Il ricordo rende vivi e il film trionfa con la vita! In Dante le anime chiedono di essere ricordate ma il meccanismo della dimenticanza segue pure la visione e genera l’impotenza espressiva; viene descritta con precisione nella pagina dell’Epistola a Cangrande dedicata all’esordio del Paradiso (canto XXIX) ove si vede ma non si riesce a dire: esperienza simile alla alienatio mentis dei mistici amor che nella mente mi ragiona. Se da un lato quindi la dimenticanza è una tentazione di superficialità umana, dall’altro è accomunata al limite dinanzi al mistero indicibile. Non è un caso che nel libro della Genesi Eva nasca dal costato dormiente di Adamo (cfr. Gen 2, 18-25), così come la Chiesa dal costato dormiente di Cristo (Sacrosanctum Concilium 5).

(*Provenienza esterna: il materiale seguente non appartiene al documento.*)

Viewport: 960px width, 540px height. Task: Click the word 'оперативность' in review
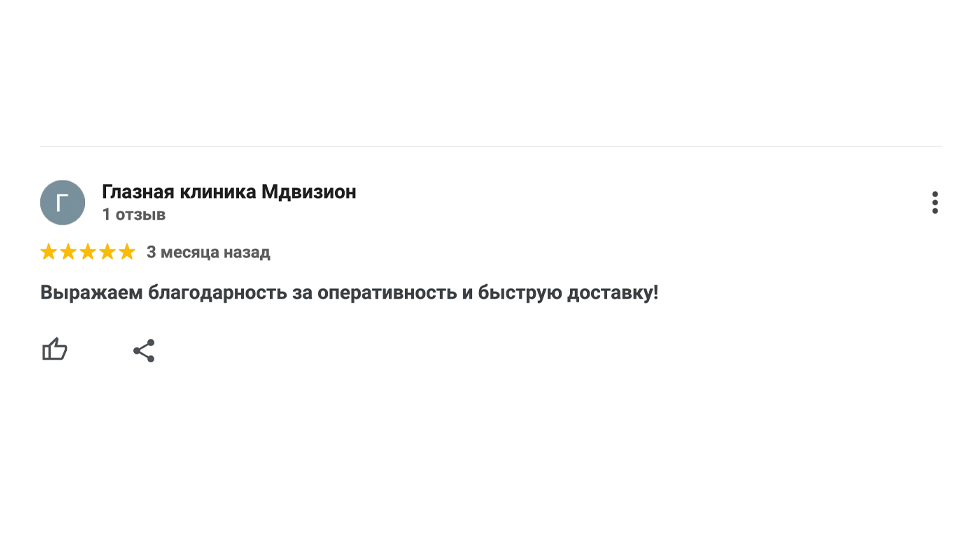click(x=387, y=293)
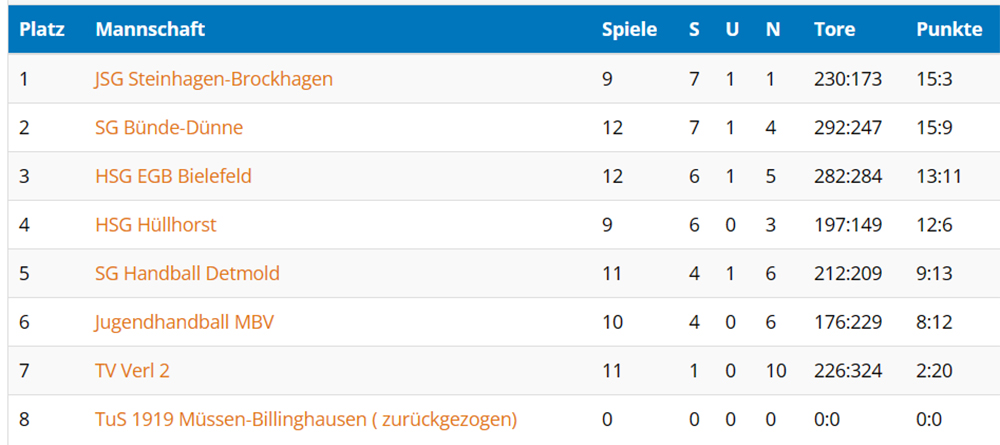This screenshot has width=1000, height=445.
Task: Open the SG Bünde-Dünne team page
Action: (169, 128)
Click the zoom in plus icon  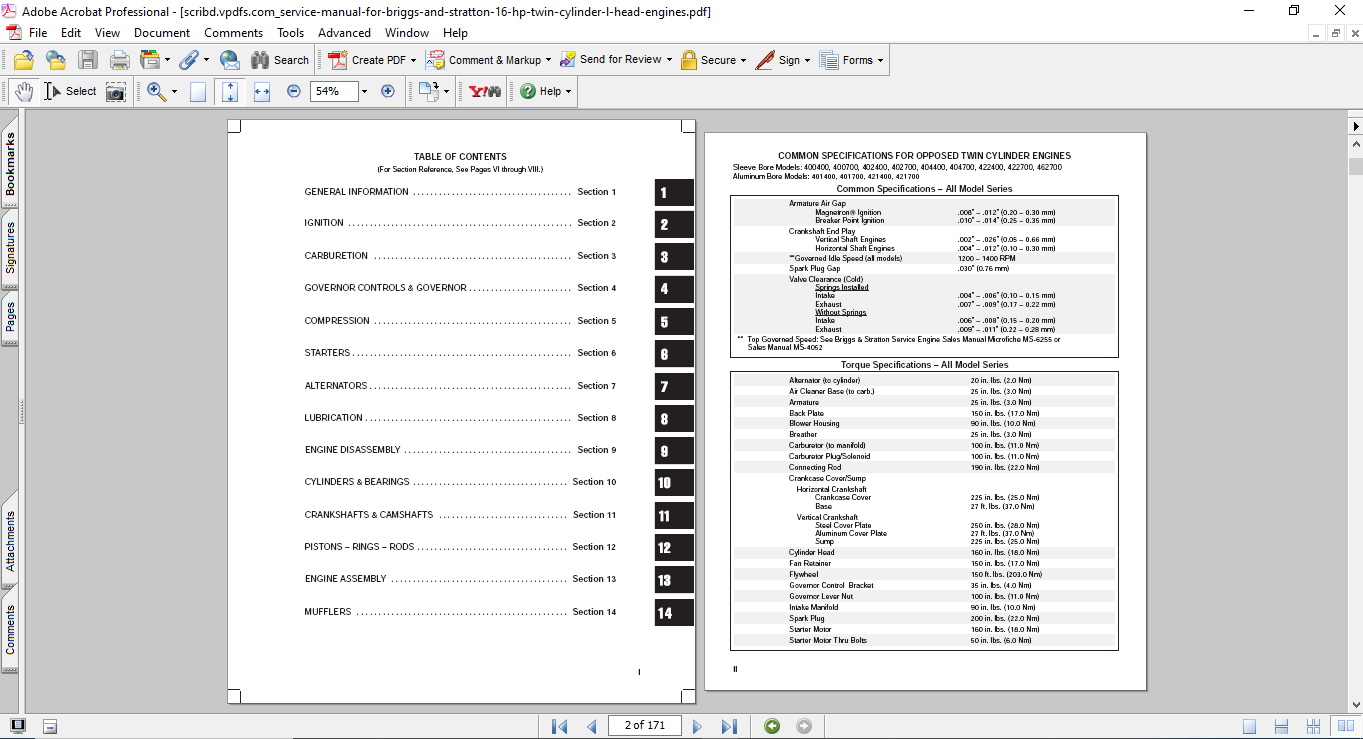pos(388,91)
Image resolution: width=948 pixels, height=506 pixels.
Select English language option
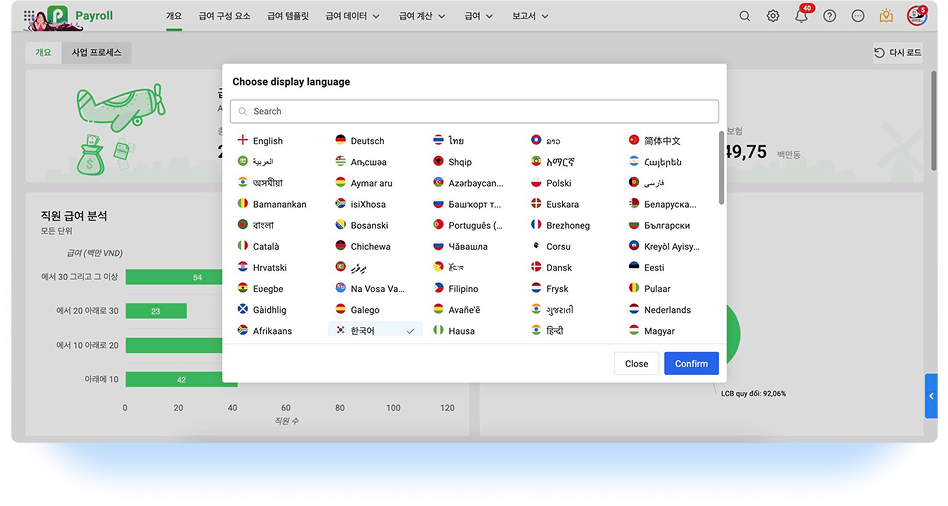pyautogui.click(x=267, y=141)
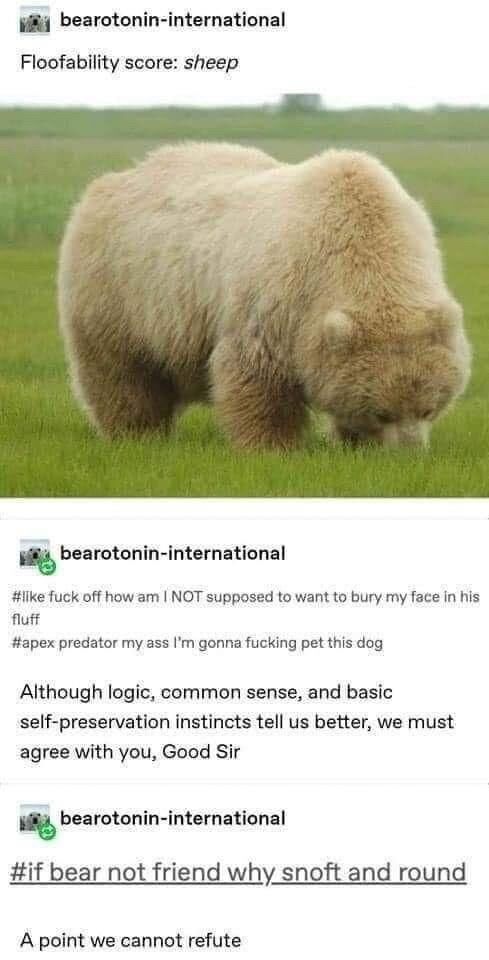
Task: Open the bottom bearotonin-international username
Action: tap(173, 819)
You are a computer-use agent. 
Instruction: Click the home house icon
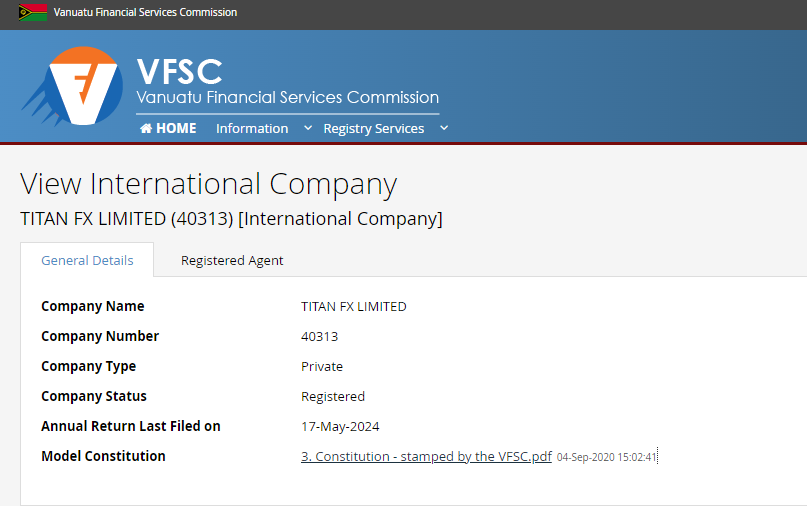pyautogui.click(x=146, y=128)
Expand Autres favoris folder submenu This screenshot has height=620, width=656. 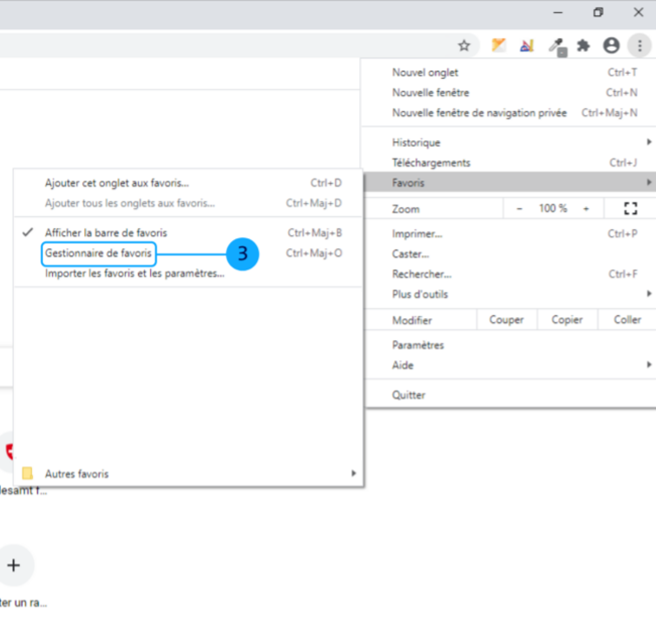(x=352, y=473)
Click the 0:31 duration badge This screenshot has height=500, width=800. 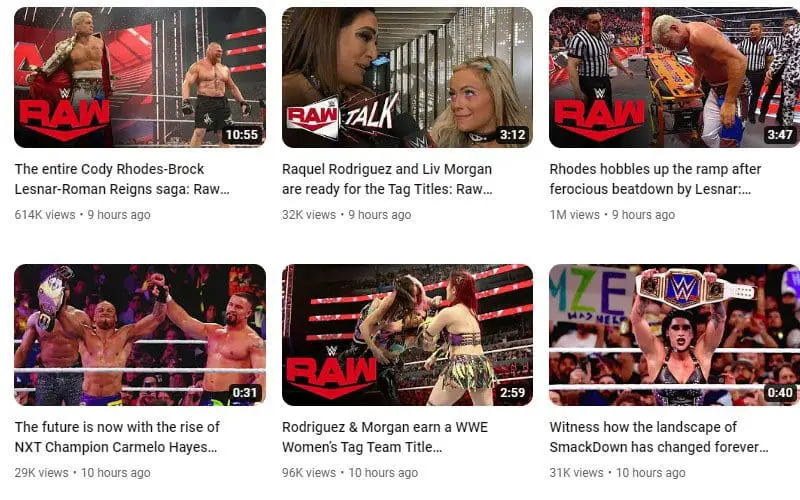click(x=245, y=392)
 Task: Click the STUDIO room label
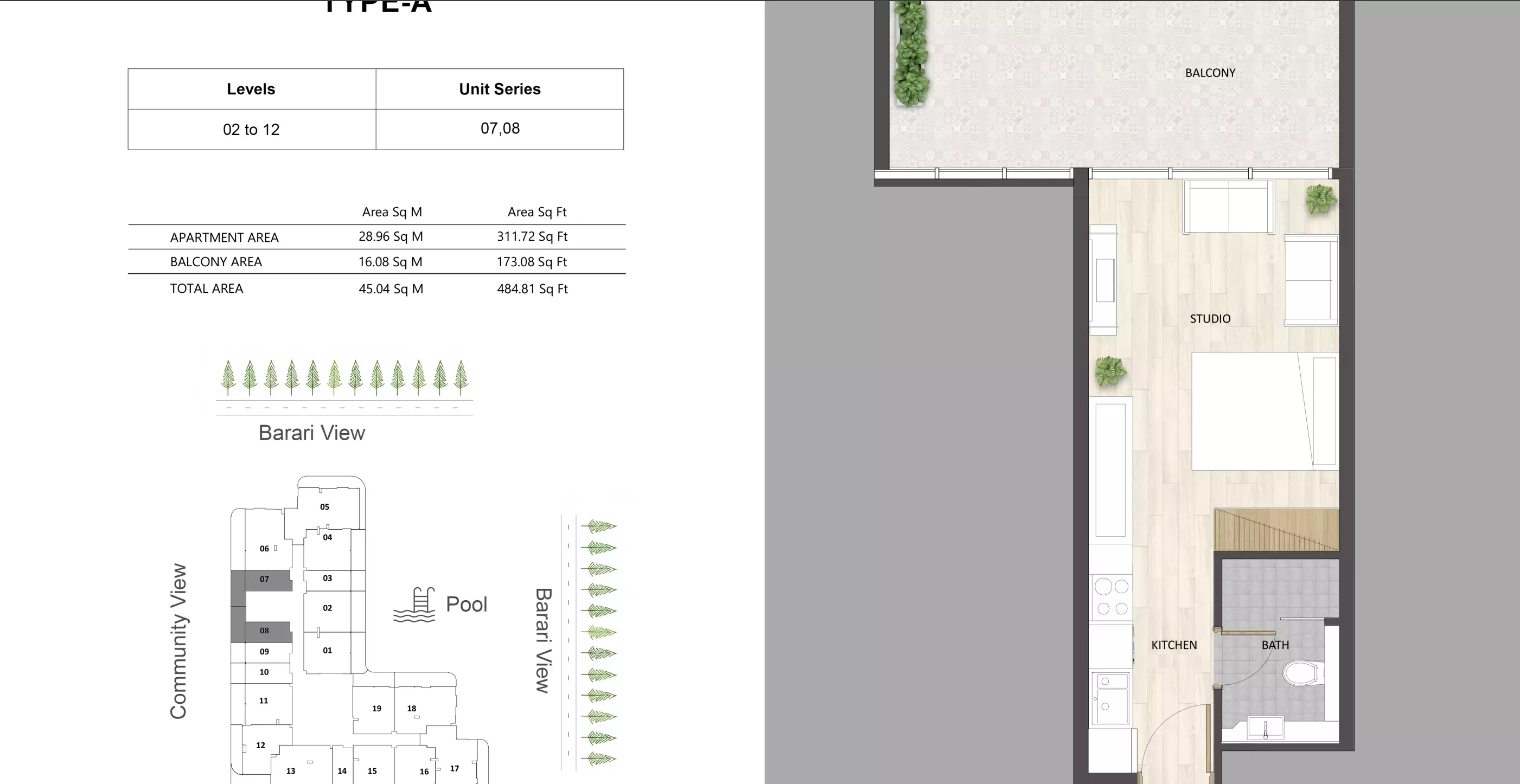(x=1210, y=319)
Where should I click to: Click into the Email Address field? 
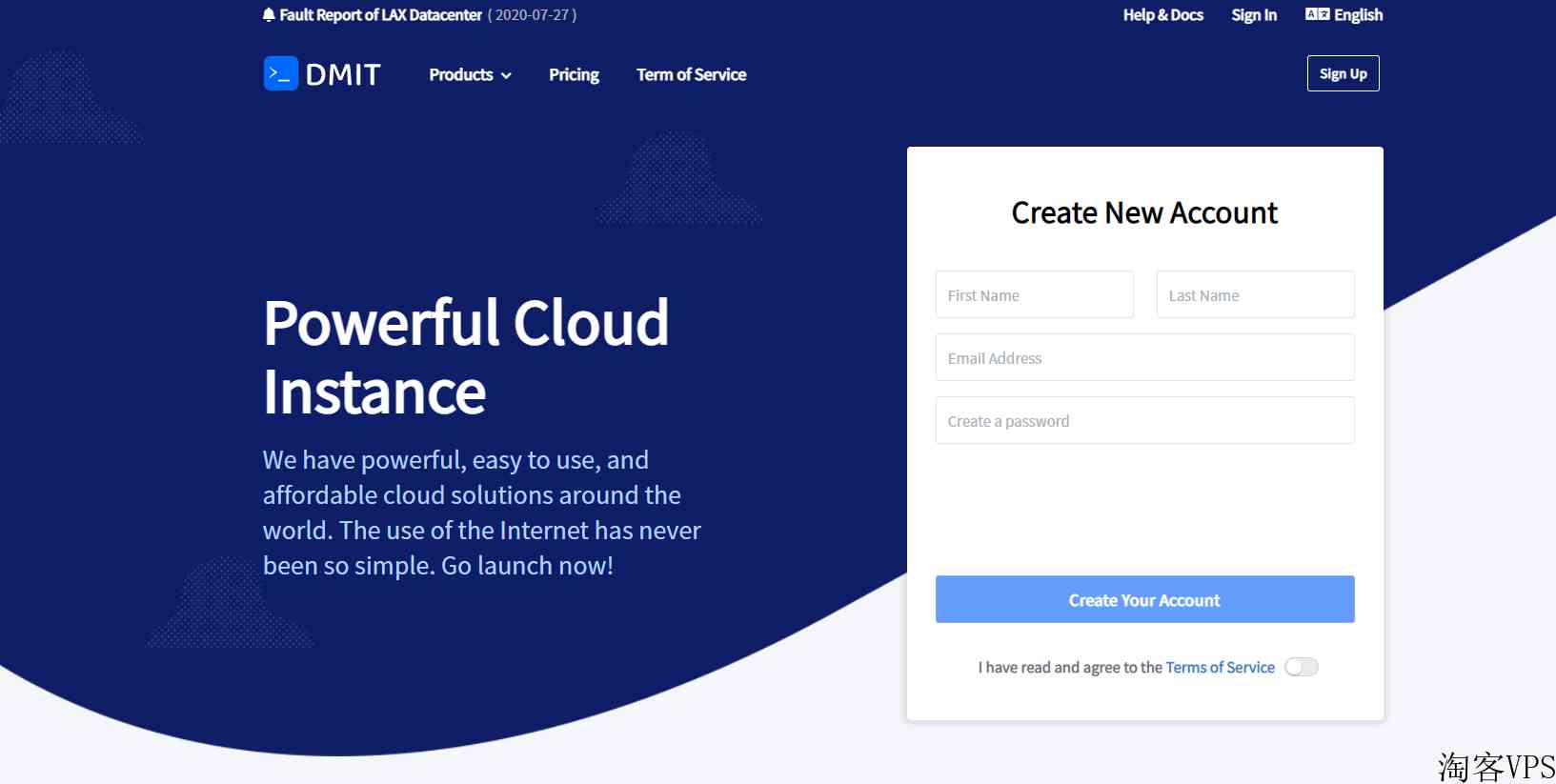[x=1144, y=357]
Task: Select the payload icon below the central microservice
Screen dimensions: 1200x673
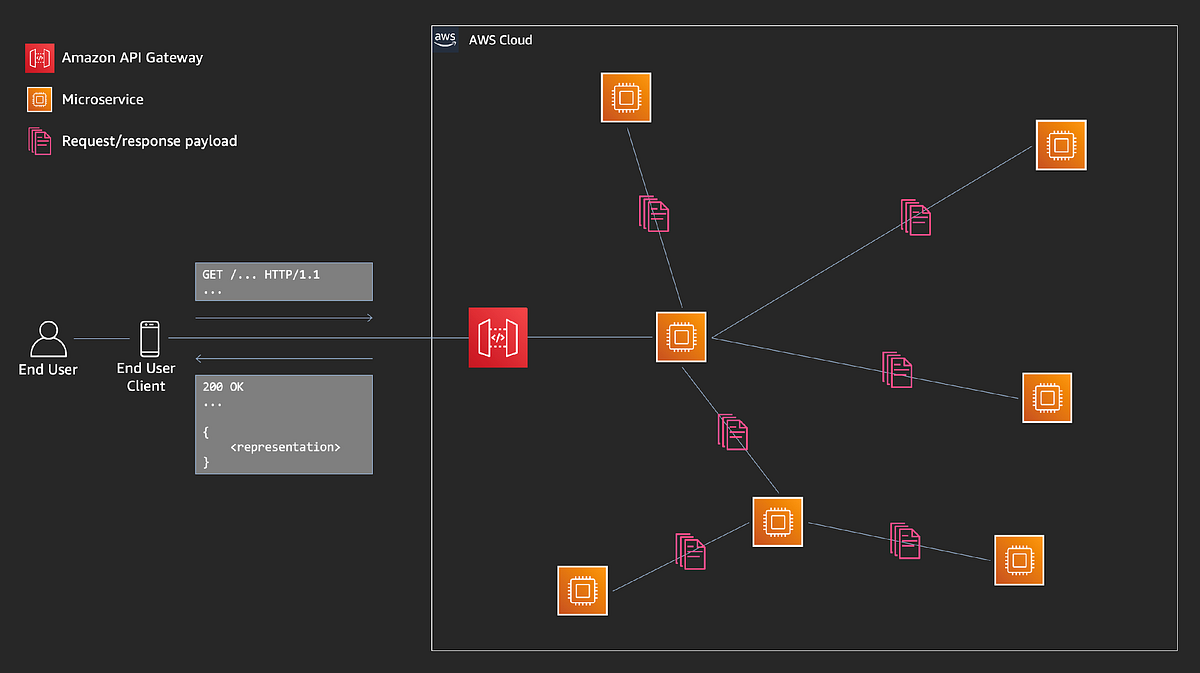Action: [733, 432]

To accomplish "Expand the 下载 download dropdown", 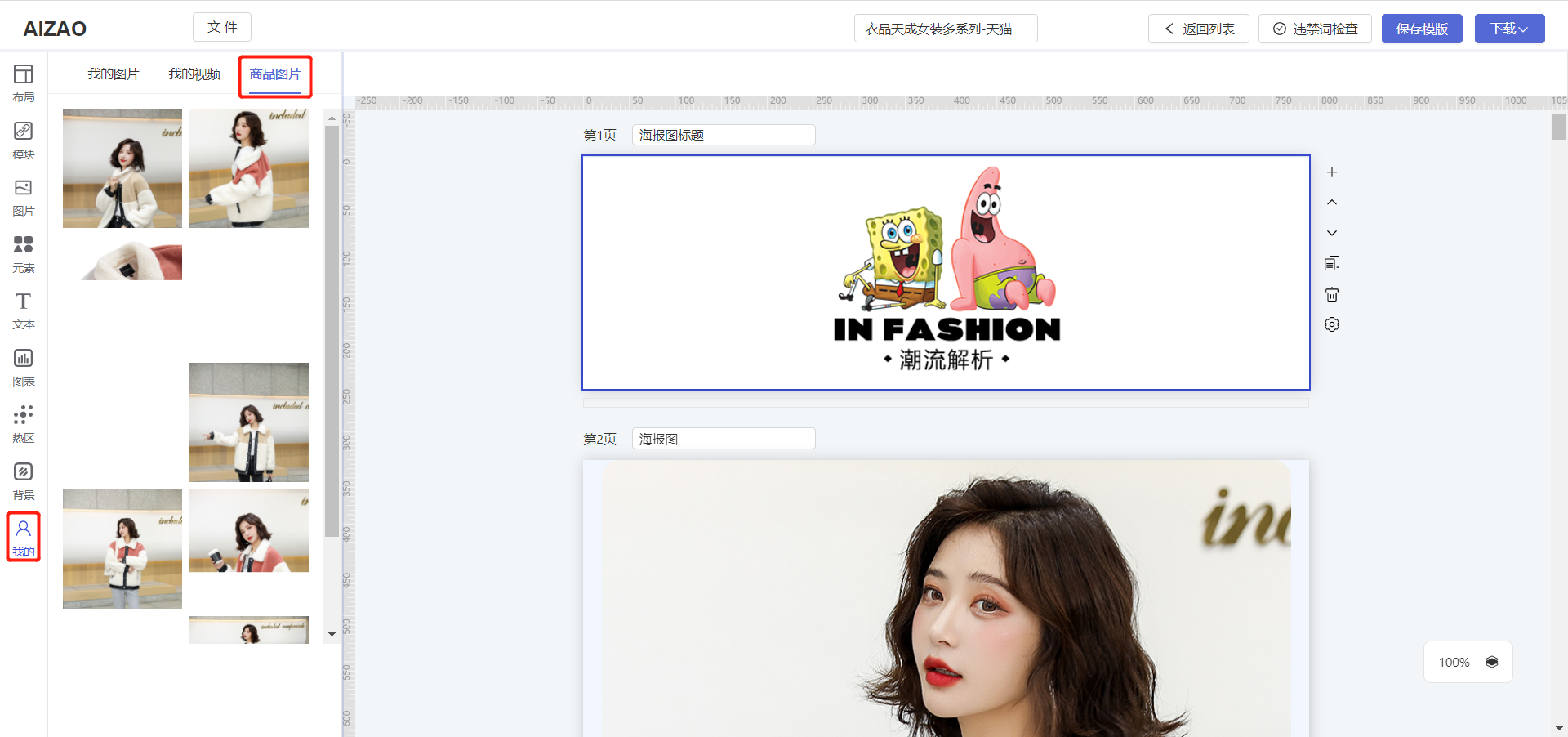I will [x=1509, y=29].
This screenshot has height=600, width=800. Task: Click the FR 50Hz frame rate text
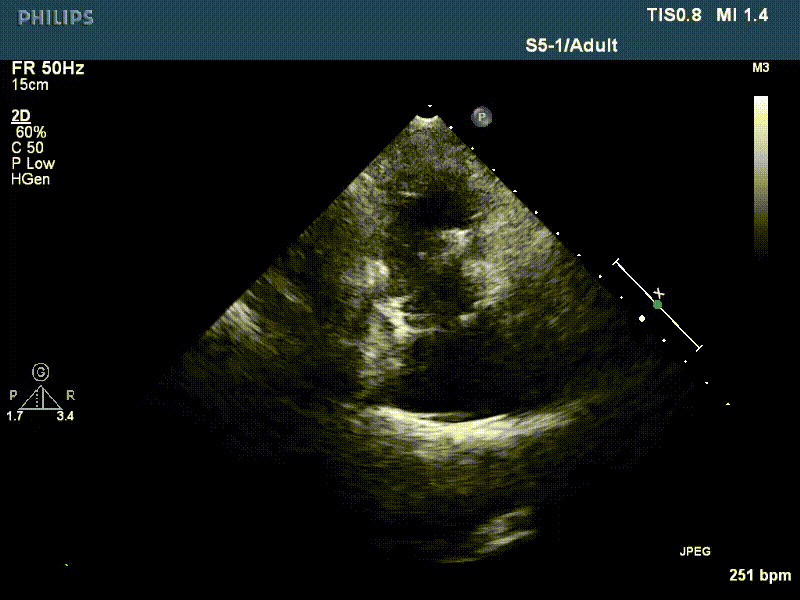tap(48, 69)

Il sonno-torpore di Adamo (tardemà in ebraico) non è l’anestesia di Dio per la donazione obbligata della costola a cui lo sottopone, è invece un momento rivelativo di Dio stesso dinanzi al quale l’uomo non può fare altro che entrare in uno stato di incoscienza e non fare nulla! Le nostre dimenticanze forse sono lontane da entrambe le connotazioni ne si avvicinano a quelle delle anime purganti che si bagnano nelle acque del fiume Lete prima di entrare in Paradiso per dimenticare le loro colpe. Affidando a facebook il ricordo dei compleanni degli amici e vivendo il presente come un tempo liscio privo di gestazione storica, la dimenticanza del passato sarà impossibilità di progettare il futuro: lo aveva capito Pier Paolo Pasolini parlando di “un pericoloso tempo senza memoria, proprio perché il discorso del capitalista sostiene il culto della nuova sensazione, la sensazione distrugge l’esperienza e, quindi, rende impossibile la memoria”.

Parole drammaticamente vere che rendono l’uomo mendicante di sensazioni e che, secondo la legge del contrappasso declinata al presente, gli fa vivere la vita in un corpo senza anima, che cade per terra come cade corpo morto.